What they like to say is that free market competition breeds excellence. It does not, and it never has.
Free market competition breeds excellent marketing. McDonald's did not become successful by creating the most excellent food. Coke and Pepsi are not that outstandingly superior to RC or any store brand. Betamax was actually technically superior to VHS, but VHS had a better marketing plan.
The market loves winners. It loves winners even if they aren't winning-- Amazon has yet to turn an actual profit, ever, but investors think that Bezos is a winner, so they keep shoveling money on top of him. And when we enter the area of crony capitalism, which likes to pretend it's the free market, picking winners becomes even less related to success. Charter schools were once a great idea with some real promise, but the whole business has become so toxically polluted with crony capitalism that it has no hope of producing educational excellence in its present form.
But then, the market has only one measure for winning, and that is the production of money. The heart of a business plan is not "Can I build a really excellent mousetrap?" The heart of a business plan is "Can I sell this mousetrap and make money doing it?"
There is nothing about that question that is compatible with pursuing excellence in public education.
The most incompatible part of market-driven education is not its love of money-making winner, but its attitude about losers. Because the market hates losers. The market has no plan for dealing with losers. It simply wants all losers to go away.
Here's the problem. I teach plenty of students whom the market would consider losers. They take too long to learn. They have developmental obstacles to learning. They have disciplinary issues. They may be learning disabled. They have families of origin who create obstacles rather than providing support. What this means to a market-driven education system is that these loser students are too costly, offer too little profit margin, and, in their failures, hurt the numbers that are so critical to marketing the school.

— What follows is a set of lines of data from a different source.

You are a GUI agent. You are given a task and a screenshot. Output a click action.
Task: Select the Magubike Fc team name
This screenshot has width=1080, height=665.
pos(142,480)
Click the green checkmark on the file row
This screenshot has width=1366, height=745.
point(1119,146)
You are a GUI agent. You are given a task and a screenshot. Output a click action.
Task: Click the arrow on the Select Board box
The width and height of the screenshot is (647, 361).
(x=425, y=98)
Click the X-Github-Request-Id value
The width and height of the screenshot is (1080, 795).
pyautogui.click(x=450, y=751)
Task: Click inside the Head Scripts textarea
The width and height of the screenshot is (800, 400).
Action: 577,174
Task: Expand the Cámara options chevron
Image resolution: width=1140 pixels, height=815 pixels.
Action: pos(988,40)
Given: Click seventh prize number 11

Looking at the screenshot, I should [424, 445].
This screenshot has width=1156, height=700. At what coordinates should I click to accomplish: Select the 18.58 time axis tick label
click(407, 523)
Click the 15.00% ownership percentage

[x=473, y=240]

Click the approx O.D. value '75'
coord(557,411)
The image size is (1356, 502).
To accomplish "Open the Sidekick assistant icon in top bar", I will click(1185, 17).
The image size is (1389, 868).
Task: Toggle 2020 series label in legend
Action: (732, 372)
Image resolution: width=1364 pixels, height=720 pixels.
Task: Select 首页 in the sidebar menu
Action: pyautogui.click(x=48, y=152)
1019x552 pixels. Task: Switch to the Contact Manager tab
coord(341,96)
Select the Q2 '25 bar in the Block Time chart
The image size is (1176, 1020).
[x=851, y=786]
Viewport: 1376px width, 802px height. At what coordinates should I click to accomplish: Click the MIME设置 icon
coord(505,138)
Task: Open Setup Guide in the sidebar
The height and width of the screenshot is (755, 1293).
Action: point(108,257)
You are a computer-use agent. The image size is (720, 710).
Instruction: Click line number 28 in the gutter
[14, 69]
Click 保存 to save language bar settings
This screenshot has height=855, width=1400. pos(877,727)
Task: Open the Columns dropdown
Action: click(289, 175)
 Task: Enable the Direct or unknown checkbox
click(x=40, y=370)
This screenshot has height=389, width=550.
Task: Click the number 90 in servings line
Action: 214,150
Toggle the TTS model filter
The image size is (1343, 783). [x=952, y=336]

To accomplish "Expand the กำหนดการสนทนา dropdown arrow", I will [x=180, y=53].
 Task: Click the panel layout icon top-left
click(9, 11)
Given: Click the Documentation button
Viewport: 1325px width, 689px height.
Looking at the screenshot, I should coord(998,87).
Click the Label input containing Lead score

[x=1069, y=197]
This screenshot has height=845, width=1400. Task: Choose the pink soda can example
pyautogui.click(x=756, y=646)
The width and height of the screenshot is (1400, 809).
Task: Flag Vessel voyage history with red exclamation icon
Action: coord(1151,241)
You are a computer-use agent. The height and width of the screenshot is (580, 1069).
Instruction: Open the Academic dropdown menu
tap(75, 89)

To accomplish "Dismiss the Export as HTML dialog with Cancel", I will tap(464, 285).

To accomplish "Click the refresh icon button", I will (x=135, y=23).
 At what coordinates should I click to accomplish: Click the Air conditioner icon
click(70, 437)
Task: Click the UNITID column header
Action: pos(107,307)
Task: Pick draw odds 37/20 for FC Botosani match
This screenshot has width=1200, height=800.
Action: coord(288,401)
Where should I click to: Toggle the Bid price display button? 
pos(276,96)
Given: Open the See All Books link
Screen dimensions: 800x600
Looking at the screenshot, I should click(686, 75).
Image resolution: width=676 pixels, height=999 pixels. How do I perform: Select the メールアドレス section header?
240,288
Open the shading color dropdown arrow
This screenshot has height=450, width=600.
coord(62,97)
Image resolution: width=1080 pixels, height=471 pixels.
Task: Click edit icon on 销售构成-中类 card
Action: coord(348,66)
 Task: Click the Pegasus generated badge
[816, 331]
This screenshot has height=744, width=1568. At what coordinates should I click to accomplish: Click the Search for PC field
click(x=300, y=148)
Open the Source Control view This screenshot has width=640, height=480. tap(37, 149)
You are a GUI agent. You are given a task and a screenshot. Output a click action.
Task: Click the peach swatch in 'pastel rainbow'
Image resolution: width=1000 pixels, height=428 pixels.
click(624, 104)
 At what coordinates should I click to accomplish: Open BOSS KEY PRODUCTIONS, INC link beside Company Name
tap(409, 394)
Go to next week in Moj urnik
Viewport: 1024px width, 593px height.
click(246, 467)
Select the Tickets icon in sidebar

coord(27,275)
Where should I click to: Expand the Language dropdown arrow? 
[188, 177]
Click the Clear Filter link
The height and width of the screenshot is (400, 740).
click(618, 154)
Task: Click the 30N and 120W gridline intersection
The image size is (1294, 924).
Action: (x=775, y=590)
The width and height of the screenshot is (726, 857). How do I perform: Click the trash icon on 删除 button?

In PA, we already know how the market-driven sector feels about these students. It loves to recruit them by promising a free computer and a happy land of success where nobody ever hounds you about attendance and all homework can be completed by whoever is sitting by the computer. But sooner or later, those students are sloughed off and sent back to public schools. And by "sooner or later," I mean some time after the cyber-charter has collected the money for that student.
The market sheds its losers, its failures (well, unless they can convince some patron or crony that they are just winners who are suffering a minor setback). Schools cannot.
For the free market, failure is not only an option, but a necessity. Losers must fail, be defeated, go away. For a public school system, that is not an option. Only with due process and extraordinary circumstances should a student be refused a public education. And certainly no traditional respectable public school system can simply declare that it has too many loser kids, so it's going to shut down.
The free market approach to schools must inevitably turn them upside down. In a free market system, the school does not exist to serve the student, but the student exists to serve the interests of the school by bringing in money and by generating the kinds of numbers that make good marketing (so that the school can bring in more money). And that means that students who do not serve the interests of the free-market school must be dumped, tossed out, discarded.
To label students losers, to abandon them, to toss them aside, and to do all that to the students who are in most need of an education-- that is the very antithesis of American public education. The free market approach to schools will no more unleash innovation and excellence than did 500 channels on cable TV. What it will do is chew up and spit out large numbers of students for being business liabilities.
Free market forces will not save US education; they will destroy it. To suggest that entrepreneurs should have the chance to profit at the cost of young lives is not simply bad policy-- it's immoral. It's wrong.